Backed by Icelandic company DUO Productions, “Alma” marks a return to the big screen for the Icelandic director after a 26-year-break. The filmmaker’s last film, “As in Heaven,” was selected at the Cannes Festival in 1992. With “Alma,” Jóhannesdóttir directs a thriller following a woman who is imprisoned in a forensic psychiatric unit for seven years for murdering her lover – even though she has no memory of it. The Icelandic film notably stars famous French actress Emmanuelle Riva (“Amour,” “Hiroshima Mon Amour”), who passed away in 2017 shortly after the film finished shooting.

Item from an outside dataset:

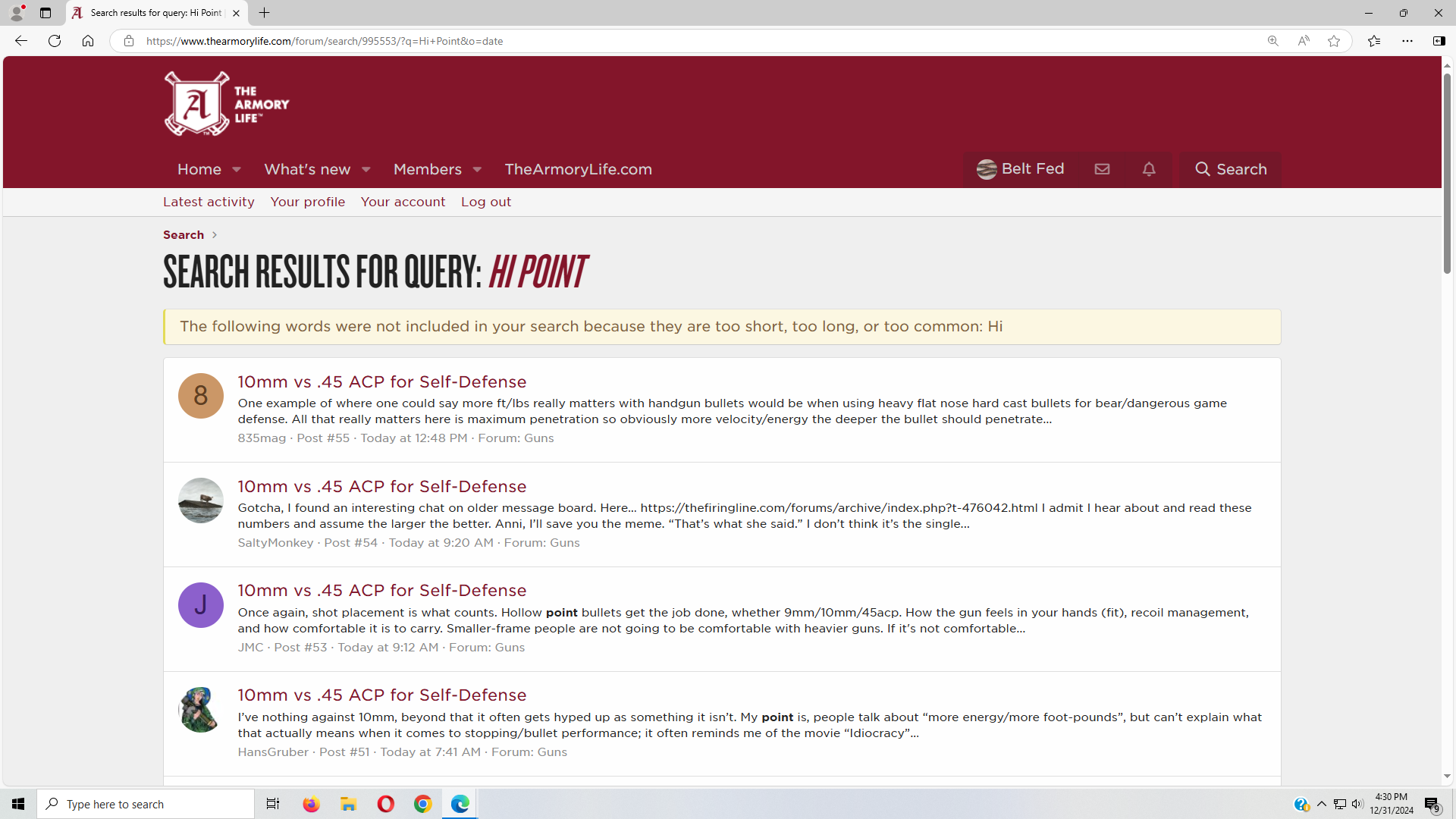
Task: Expand the Home menu dropdown arrow
Action: (237, 170)
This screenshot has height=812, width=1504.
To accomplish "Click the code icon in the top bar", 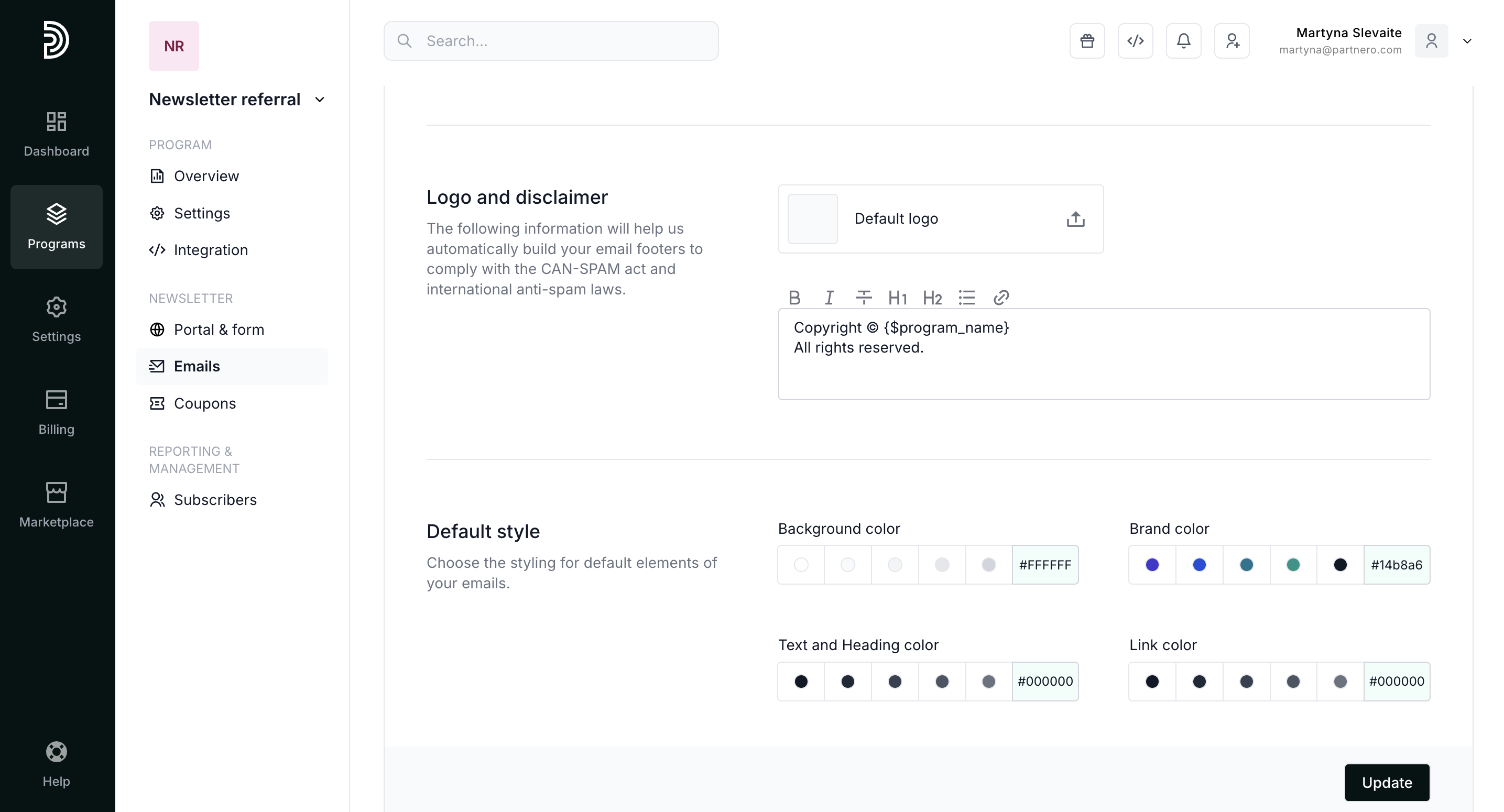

“Tigers,” (Ronnie Sandahl, Sweden)

The true story of 16-year-old football prodigy Martin Bengtsson who moves to Italian football club Inter Milan to make it on the big stage, but struggles with loneliness and depression in his new environment. There’s a breakthrough performance by the young Erik Enge, who won the best emerging actor prize at Rome’s Alice in the City festival, while the film scooped best picture at the Busan Film Festival 2020, among other awards. “Tigers” is part of Sandahl’s series of films on athletes and mental health. He also wrote the script for “Borg vs McEnroe” and now “Perfect,” on American gymnast Kerri Strugs and her struggles with injuries which will be directed by Olivia Wilde and start filming in 2022. Black Spark Film & T in Sweden produced.